The diagram describes the situation of the low-hanging fruit. Effectively, this is the bottom half of the diagram. These are features that are low-to-high value that take the least amount of effort to deliver. The misconception is that picking the features in the bottom half of this map is what teams should prioritise. It makes sense, on some levels you’re delivering immediate value to users. It’s just that often, this value is often too small to make a wholescale and enduring behavioural change. Furthermore, it is likely to be poorly orchestrated, creating a fragment product experience. Worst of all, its equates outputs with outcomes and is usually done to assuage the needs of stakeholders in other parts of the organisation.
Secondly, this is hit and miss. There is no strategic approach here as there is no identification of value or of any user behaviour(s) you’re looking to change. We’re making stuff blindly hoping that things improve. Ironically teams could deliver all of these features but still not make zero substantial improvements for their users.
Why do teams do this? Lots of reasons..a few that sprang to mind include Tight deadlines, specific ‘deliverables’ have been promised upfront, KPI’s that reframed to deliver a feature, not an outcome, and often someone in the org has sold something and the teams need to fulfil that promise.
Mapping Opportunities
So what happens if you map areas of opportunity across the same two-axis?
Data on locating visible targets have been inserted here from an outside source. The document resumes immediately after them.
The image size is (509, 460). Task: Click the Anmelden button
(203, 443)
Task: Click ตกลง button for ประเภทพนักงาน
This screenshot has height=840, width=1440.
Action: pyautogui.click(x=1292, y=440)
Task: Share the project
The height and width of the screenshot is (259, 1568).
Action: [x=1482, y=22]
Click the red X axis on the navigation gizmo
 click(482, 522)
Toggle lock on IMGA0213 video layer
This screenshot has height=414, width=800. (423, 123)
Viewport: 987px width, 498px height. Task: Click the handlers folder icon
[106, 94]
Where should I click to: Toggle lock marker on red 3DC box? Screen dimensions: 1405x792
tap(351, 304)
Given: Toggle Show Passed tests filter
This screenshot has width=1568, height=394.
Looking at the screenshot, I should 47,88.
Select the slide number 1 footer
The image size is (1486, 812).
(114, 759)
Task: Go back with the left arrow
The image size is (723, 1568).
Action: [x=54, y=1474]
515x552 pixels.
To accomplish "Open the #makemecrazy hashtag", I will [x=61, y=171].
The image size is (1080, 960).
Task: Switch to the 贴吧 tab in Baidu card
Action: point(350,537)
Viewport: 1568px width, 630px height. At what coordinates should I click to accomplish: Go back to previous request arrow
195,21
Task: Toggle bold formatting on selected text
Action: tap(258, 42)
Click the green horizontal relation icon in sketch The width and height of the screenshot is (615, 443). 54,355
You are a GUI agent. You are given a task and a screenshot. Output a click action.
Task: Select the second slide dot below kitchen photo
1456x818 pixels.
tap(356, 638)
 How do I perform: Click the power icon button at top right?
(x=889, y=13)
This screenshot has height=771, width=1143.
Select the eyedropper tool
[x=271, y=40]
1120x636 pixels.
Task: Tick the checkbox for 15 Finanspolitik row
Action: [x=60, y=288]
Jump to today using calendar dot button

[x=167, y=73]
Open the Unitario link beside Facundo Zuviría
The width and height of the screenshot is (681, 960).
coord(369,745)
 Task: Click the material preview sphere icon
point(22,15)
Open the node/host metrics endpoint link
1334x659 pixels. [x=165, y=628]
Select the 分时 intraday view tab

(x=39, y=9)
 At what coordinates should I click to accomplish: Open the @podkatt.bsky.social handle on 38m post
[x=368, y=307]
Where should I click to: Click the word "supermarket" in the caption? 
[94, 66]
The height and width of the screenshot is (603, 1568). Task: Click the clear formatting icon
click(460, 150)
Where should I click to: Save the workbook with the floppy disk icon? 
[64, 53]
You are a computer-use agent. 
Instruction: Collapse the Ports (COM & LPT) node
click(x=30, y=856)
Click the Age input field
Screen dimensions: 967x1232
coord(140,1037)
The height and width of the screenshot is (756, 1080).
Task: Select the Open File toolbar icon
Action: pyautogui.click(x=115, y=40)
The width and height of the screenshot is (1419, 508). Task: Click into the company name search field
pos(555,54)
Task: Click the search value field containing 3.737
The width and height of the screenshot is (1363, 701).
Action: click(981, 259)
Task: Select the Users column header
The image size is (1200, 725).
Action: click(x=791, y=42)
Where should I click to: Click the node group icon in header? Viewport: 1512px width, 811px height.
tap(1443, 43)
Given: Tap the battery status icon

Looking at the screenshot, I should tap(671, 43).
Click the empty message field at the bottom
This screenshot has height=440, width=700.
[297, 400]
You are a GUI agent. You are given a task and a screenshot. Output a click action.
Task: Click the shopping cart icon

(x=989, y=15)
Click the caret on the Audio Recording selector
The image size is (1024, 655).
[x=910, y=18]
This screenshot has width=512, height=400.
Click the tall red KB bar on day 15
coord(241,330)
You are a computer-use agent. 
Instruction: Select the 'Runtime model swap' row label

It yields similar results.
However, unlike the areas dominated by ‘low hanging fruit,’ we should aim to build what we think are the areas of the highest value. It is in these areas that are most likely to yield remarkable products, products that exist in a different space and solve real user problems.
Ideally, this would be the top-right corner, areas that we believe are high value and high effort. As a friend said to me “If it was easy, everyone would be doing it!” @KarlBunyan
So we still ask the question: How can we deliver value to our users as fast as possible? And also, how can make sure we’re making the biggest impact? Remember the Agile manifesto has as a key principle that “Our highest priority is to satisfy the customer through early and continuous delivery of valuable software”.
But as I mentioned earlier, opportunities are sometimes too large in themselves. In this case, I pushed for teams to break these down (often through hypothesis generation) into more granular parts that they can deliver. Alongside this, they should cultivate a diligent focus on the outcomes you want to drive, so you know you are adding value (metrics).
Build the smallest slice of your biggest opportunities
This approach advocates building the smallest version of that first…and then keep going. So whereas ‘low hanging fruit’ represents a feature that’s easiest to deliver, looking towards outcomes and breaking them down, we seek to deliver the easiest part of what we think is the highest value. Ironically, we can almost do this at the same speed as delivering a feature classified as ‘low hanging fruit’
— —
There is always a cost in choosing to do work. By choosing one thing, you are making a choice not to do all the others. Teams can’t do everything and there is always the inverse to any action you take. That inverse is usually, what has the team chosen not to do?
Feature factories are such high-risk ventures, you can fluke success, even semi-sustained success, but if those features don’t work out, then you’ve invested time, usually at the expense of other things, like continuous discovery research.
This presentation aimed to show teams that speed of delivery does not sit in opposition to the delivery of value. Quickly choosing to deliver a feature is a product guess. And almost as quickly, one can find areas of value and look to break these down into smaller units that can be incrementally delivered. In product teams, out aim to deliver a change in outcomes (behaviours). By focusing on those and tackling these in a small, iterative way, we can deliver value as fast as tackling the ‘low hanging fruit’.